Jack Page

Personal information
- Full name: John Page
- Date of birth: 24 March 1886
- Place of birth: Liverpool, England
- Date of death: 1951 (aged 64–65)
- Height: 5 ft 10 in (1.78 m)
- Position(s): Defender

Senior career*
- Years: Team / Apps / (Gls)
- Rochdale
- 1913–1920: Everton / 9 / (0)
- 1920–1926: Cardiff City / 71 / (0)
- 1926–1929: Merthyr Town / 100 / (1)

= Jack Page (footballer, born 1886) =

English footballer

John Page (24 March 1886 – 1951) was an English professional footballer who played as a defender. He made over 150 appearances in The Football League during spells with Everton, Cardiff City and Merthyr Town.

==Early life==
Page was born in Liverpool, to Robert William Page and Jane Page (née Galvin). His father worked as a crane driver at the nearby docks. His parents had ten children, although five died. Three of his brothers Willie, Tom and Louis also went on to become professional footballers.

==Career==
Page began his career with Rochdale before joining Everton in 1913. The outbreak of World War I interrupted his spell at the club, making nine appearances in The Football League during two full seasons with the club. In 1920, he signed for Cardiff City upon the club's election to the Second Division. Manager Fred Stewart had been impressed by Page's versatility, being able to play in any defensive position.

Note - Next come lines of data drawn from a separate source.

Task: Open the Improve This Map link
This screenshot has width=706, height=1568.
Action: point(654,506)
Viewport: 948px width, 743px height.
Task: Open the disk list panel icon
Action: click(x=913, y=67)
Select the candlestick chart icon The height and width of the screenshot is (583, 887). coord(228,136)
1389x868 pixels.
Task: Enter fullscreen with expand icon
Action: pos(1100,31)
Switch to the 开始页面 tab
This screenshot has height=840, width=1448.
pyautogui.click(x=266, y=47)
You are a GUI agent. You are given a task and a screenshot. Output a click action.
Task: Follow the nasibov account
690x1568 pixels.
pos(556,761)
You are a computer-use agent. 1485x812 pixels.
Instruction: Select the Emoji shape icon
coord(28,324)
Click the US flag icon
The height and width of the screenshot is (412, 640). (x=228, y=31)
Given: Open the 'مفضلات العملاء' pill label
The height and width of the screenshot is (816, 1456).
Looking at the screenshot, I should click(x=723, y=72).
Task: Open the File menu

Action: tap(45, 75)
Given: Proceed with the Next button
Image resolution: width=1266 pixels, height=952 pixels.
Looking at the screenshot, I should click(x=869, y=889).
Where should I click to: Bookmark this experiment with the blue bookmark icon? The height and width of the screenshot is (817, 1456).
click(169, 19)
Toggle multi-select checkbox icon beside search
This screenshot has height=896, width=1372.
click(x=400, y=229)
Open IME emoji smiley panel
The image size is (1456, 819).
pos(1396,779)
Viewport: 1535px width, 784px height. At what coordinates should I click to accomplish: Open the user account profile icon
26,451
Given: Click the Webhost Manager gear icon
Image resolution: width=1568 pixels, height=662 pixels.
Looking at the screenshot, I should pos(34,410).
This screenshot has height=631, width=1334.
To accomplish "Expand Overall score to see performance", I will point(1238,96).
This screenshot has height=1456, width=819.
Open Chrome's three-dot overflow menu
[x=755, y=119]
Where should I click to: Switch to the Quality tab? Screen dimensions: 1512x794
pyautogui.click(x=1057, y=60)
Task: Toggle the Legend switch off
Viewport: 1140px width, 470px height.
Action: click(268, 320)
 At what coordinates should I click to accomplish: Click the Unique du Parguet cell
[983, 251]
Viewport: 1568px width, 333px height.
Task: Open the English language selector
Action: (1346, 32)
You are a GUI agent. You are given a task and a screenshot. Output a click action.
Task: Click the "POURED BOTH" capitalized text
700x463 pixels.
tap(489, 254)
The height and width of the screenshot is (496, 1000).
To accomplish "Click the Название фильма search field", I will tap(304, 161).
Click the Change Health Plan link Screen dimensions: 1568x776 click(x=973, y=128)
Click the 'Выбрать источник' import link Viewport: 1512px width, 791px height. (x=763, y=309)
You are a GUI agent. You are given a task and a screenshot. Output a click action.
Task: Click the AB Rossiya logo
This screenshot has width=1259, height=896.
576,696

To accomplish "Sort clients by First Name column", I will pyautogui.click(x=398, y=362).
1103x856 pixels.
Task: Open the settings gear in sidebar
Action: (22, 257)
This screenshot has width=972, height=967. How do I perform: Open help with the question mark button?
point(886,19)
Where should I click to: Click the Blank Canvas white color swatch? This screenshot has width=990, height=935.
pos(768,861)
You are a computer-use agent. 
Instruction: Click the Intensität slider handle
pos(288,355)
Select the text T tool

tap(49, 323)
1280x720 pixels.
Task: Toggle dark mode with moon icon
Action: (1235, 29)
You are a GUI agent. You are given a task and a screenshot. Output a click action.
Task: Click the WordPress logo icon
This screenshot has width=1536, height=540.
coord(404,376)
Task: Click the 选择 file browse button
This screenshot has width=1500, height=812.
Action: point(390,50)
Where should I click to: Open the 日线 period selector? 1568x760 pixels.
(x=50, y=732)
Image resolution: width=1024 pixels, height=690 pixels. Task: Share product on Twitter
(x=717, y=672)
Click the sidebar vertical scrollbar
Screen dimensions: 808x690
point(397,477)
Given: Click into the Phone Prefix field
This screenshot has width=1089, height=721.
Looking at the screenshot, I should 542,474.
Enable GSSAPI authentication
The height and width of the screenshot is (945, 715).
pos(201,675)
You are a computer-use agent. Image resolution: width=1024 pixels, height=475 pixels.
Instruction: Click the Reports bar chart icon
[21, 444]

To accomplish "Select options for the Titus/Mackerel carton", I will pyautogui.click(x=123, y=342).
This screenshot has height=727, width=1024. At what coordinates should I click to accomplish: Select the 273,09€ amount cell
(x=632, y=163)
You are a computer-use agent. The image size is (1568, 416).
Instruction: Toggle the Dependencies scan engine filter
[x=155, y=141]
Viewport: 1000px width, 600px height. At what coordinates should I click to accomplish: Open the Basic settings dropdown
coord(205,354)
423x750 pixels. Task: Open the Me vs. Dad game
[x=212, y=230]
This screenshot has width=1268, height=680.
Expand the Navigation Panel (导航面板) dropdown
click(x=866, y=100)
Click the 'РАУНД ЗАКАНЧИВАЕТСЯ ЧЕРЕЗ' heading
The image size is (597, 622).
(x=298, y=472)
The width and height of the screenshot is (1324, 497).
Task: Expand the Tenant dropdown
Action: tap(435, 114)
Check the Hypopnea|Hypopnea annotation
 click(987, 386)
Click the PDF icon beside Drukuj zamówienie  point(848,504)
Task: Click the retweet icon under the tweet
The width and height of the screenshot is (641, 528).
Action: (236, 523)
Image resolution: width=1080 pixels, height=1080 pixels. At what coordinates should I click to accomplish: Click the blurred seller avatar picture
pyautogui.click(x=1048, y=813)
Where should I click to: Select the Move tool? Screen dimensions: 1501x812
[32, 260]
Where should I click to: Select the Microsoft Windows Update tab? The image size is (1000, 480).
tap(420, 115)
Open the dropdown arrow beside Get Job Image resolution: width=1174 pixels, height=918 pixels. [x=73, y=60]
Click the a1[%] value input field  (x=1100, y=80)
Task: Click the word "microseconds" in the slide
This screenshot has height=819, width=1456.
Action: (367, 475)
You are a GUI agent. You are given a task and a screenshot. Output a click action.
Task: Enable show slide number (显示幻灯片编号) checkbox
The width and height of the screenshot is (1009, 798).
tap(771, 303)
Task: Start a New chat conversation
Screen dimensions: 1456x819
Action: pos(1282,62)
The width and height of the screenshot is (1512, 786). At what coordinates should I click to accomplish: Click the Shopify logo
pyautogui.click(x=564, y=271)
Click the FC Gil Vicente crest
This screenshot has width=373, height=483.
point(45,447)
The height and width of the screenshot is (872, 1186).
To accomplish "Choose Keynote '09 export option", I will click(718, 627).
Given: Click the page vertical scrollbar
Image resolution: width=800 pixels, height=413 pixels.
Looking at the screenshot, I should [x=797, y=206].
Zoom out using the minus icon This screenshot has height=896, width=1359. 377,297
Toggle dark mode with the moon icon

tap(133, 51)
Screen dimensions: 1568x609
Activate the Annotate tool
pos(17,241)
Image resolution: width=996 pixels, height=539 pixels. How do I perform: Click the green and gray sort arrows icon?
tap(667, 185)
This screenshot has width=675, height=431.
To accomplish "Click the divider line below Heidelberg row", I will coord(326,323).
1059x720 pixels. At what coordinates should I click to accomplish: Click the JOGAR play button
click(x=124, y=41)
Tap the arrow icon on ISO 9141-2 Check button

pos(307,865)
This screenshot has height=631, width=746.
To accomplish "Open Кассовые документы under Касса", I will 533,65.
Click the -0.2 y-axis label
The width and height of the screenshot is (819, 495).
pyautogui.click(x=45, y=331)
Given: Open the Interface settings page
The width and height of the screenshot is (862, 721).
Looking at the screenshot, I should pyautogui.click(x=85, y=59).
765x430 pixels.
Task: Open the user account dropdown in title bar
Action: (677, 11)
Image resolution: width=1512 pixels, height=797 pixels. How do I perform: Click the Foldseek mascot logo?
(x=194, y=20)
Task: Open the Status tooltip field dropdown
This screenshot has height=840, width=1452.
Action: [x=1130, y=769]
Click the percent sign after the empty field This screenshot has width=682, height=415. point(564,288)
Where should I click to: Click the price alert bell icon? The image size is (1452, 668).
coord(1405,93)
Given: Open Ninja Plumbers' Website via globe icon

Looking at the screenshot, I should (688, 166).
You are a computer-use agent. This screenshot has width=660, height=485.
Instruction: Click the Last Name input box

Although never a consistent first choice, he remained with Cardiff for six seasons as the club won promotion to the First Division and established itself in the top tier. He made 71 appearances in league competition for the club, regularly covering for Charlie Brittain, Jimmy Blair or Jimmy Nelson due to injury or international duty. He left Cardiff in 1926 to join Merthyr Town where he made 100 league appearances, scoring his first league goal, and captained the side.